Item-finding rows =
....

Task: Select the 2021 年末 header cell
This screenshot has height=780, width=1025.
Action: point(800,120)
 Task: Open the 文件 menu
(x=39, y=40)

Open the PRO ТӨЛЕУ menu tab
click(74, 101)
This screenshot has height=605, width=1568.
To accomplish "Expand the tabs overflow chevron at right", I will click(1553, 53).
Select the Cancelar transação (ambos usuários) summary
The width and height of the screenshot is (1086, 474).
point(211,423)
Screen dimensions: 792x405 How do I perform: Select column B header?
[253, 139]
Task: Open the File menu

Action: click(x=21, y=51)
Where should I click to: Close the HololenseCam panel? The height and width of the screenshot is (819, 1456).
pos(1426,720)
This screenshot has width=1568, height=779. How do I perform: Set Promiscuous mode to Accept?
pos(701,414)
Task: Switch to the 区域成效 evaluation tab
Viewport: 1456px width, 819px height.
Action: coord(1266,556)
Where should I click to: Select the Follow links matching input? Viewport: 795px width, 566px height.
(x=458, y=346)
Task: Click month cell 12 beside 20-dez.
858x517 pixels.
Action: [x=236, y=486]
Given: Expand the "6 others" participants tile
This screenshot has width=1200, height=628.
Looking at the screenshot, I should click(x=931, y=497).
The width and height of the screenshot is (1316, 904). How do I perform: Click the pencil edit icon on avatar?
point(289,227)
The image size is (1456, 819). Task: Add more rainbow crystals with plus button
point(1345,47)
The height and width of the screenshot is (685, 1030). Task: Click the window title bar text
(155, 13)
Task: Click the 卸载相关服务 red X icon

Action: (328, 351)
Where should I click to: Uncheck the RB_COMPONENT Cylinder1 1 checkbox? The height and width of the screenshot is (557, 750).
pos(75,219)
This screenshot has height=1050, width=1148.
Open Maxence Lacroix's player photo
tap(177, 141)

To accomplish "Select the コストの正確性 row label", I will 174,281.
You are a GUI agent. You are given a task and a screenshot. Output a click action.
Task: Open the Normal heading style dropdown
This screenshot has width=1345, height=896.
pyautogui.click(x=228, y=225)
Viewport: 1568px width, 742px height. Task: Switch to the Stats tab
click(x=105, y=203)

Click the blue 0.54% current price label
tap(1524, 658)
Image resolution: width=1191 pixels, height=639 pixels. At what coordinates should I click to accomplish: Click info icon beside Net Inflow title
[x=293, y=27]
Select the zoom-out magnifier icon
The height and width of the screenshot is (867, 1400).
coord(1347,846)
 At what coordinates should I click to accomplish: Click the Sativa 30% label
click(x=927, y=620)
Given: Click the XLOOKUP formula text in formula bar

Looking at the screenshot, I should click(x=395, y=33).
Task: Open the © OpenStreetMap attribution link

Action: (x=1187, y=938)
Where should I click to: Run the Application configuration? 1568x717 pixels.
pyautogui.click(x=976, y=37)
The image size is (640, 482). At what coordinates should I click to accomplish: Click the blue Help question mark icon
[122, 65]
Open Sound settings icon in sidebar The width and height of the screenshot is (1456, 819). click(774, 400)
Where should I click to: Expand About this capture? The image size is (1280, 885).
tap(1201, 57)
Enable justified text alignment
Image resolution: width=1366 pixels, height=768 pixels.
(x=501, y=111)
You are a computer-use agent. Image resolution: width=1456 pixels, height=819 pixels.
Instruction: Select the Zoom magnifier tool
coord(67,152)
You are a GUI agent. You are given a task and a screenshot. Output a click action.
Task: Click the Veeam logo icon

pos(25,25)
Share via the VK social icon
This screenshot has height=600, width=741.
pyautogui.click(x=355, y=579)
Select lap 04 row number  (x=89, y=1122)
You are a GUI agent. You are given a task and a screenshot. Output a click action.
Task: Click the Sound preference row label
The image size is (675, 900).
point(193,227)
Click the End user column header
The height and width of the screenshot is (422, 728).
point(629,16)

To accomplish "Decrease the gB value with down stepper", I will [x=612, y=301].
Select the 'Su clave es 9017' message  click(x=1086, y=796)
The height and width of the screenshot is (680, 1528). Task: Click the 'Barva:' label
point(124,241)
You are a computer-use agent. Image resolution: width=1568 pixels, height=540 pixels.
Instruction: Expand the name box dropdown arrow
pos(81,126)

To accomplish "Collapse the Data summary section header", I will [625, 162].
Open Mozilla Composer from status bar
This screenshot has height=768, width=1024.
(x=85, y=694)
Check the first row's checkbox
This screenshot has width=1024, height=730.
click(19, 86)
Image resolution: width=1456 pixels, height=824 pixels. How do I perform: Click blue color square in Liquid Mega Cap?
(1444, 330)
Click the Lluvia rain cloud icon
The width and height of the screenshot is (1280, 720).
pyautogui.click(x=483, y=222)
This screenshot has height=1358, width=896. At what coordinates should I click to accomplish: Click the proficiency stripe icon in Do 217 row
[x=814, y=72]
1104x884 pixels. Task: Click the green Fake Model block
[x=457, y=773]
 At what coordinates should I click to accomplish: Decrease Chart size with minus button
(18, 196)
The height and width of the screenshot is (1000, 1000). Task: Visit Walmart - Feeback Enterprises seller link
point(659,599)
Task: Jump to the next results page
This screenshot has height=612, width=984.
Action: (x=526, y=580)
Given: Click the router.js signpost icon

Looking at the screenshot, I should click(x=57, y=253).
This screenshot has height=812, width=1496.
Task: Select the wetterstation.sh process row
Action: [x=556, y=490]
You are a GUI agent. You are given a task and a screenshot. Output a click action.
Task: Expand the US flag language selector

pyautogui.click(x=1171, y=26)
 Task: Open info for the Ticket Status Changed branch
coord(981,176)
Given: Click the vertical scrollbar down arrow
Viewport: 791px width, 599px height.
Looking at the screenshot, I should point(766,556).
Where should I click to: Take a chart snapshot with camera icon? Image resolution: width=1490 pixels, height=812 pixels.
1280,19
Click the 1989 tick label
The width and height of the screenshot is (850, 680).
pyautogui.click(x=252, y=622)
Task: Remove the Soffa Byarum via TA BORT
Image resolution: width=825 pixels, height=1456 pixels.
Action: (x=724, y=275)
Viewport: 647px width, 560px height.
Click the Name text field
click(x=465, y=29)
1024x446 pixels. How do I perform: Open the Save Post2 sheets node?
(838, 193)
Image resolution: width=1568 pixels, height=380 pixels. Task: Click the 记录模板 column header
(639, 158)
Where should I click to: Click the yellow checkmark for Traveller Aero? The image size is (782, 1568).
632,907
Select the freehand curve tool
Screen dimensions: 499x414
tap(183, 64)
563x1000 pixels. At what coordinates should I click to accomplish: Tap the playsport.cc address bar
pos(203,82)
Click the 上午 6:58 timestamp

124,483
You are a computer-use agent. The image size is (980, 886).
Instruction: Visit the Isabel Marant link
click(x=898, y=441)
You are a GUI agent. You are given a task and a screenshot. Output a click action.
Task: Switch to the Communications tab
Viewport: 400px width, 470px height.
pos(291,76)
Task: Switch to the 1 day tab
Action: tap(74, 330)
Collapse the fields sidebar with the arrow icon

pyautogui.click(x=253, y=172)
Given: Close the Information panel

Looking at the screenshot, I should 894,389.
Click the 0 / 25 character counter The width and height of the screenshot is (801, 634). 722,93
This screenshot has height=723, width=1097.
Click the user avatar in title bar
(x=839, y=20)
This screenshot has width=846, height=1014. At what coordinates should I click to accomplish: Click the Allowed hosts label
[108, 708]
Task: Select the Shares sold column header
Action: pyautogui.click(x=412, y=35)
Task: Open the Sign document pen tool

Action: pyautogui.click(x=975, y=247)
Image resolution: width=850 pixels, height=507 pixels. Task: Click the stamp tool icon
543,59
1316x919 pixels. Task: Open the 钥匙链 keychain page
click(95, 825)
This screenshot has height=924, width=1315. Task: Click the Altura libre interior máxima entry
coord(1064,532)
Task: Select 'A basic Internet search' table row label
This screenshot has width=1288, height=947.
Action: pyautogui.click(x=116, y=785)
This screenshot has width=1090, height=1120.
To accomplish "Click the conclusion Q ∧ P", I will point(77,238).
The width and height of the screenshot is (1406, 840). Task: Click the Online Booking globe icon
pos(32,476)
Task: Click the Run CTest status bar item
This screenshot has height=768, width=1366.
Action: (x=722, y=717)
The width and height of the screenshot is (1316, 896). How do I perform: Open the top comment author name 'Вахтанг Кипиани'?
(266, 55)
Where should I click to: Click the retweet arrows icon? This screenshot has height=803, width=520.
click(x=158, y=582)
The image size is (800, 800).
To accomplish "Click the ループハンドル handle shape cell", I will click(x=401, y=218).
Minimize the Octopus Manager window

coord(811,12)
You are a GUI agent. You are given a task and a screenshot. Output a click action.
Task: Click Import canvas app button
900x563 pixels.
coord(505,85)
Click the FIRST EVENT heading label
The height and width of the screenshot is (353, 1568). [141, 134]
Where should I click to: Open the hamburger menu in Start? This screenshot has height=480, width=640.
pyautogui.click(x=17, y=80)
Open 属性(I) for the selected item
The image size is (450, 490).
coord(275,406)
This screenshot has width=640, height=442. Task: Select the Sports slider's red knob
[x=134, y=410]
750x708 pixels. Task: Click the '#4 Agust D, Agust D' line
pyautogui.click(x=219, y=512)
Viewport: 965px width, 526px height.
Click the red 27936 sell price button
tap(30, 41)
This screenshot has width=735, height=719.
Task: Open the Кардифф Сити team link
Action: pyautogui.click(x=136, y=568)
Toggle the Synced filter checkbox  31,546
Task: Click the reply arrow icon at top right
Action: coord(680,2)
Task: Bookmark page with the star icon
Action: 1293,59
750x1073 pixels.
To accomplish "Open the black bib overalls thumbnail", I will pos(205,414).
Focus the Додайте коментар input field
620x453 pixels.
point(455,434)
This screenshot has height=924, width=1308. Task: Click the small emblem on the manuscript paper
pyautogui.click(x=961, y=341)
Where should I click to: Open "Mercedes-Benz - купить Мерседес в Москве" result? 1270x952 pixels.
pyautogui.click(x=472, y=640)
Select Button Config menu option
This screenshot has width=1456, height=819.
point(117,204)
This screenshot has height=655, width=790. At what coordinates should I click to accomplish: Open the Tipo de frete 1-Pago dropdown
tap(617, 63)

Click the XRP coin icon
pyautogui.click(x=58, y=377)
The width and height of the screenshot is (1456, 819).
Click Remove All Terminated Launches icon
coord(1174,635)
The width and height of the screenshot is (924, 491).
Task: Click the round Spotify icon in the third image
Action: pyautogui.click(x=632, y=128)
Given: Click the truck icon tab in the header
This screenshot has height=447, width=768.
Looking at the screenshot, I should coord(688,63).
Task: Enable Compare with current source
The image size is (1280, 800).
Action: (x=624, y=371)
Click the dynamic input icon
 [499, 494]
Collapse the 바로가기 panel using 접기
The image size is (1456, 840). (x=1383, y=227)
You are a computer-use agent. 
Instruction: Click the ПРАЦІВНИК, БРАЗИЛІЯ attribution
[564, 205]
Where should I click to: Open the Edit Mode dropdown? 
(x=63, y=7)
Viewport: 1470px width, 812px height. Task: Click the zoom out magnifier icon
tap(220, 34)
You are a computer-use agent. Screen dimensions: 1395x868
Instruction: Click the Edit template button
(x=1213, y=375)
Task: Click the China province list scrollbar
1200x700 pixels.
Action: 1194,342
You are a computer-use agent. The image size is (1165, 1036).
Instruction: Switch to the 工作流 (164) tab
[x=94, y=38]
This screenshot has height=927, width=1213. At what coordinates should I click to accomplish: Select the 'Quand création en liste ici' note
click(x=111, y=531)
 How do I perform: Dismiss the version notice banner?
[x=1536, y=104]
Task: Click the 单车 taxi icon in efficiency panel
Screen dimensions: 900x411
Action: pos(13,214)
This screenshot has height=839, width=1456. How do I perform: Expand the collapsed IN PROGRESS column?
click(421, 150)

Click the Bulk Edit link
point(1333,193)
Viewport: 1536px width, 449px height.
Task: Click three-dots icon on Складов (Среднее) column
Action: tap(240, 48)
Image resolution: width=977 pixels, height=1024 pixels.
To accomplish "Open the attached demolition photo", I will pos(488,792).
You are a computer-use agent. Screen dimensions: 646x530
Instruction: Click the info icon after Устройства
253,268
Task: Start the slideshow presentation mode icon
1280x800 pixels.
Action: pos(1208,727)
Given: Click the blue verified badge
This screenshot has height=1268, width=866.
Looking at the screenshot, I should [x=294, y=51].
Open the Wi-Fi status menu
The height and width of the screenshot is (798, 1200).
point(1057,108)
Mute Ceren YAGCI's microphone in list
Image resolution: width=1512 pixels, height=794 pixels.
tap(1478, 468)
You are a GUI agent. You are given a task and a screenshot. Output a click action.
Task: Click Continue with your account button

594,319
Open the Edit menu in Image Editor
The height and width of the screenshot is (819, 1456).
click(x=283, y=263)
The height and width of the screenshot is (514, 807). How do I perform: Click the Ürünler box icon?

....

AIM = Duplicate the rows from the line containing "Task: Open the ©" through the line containing "Select the 'Su", both included, reproducing each line without any change.

EXERCISE SOLUTION =
Task: Open the © OpenStreetMap attribution link

Action: (x=1187, y=938)
Where should I click to: Run the Application configuration? 1568x717 pixels.
pyautogui.click(x=976, y=37)
The image size is (640, 482). At what coordinates should I click to accomplish: Click the blue Help question mark icon
[122, 65]
Open Sound settings icon in sidebar The width and height of the screenshot is (1456, 819). click(774, 400)
Where should I click to: Expand About this capture? The image size is (1280, 885).
tap(1201, 57)
Enable justified text alignment
Image resolution: width=1366 pixels, height=768 pixels.
(x=501, y=111)
You are a computer-use agent. Image resolution: width=1456 pixels, height=819 pixels.
Instruction: Select the Zoom magnifier tool
coord(67,152)
You are a GUI agent. You are given a task and a screenshot. Output a click action.
Task: Click the Veeam logo icon

pos(25,25)
Share via the VK social icon
This screenshot has height=600, width=741.
pyautogui.click(x=355, y=579)
Select lap 04 row number  (x=89, y=1122)
You are a GUI agent. You are given a task and a screenshot. Output a click action.
Task: Click the Sound preference row label
The image size is (675, 900).
point(193,227)
Click the End user column header
The height and width of the screenshot is (422, 728).
point(629,16)

To accomplish "Decrease the gB value with down stepper", I will [x=612, y=301].
Select the 'Su clave es 9017' message  click(x=1086, y=796)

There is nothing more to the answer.